The expected answer is the complete listing, reproduced character for character.

** Opening Dataset block **

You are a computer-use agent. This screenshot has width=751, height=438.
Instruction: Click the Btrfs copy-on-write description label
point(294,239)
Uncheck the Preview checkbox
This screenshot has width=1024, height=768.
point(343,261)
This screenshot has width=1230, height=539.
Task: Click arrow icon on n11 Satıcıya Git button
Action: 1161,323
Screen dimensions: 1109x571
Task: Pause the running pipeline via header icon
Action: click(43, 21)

** Closing Dataset block **

* [Final answer]
You are a computer-use agent. This screenshot has width=751, height=438.
Instruction: Click the Btrfs copy-on-write description label
point(294,239)
Uncheck the Preview checkbox
This screenshot has width=1024, height=768.
point(343,261)
This screenshot has width=1230, height=539.
Task: Click arrow icon on n11 Satıcıya Git button
Action: 1161,323
Screen dimensions: 1109x571
Task: Pause the running pipeline via header icon
Action: click(43, 21)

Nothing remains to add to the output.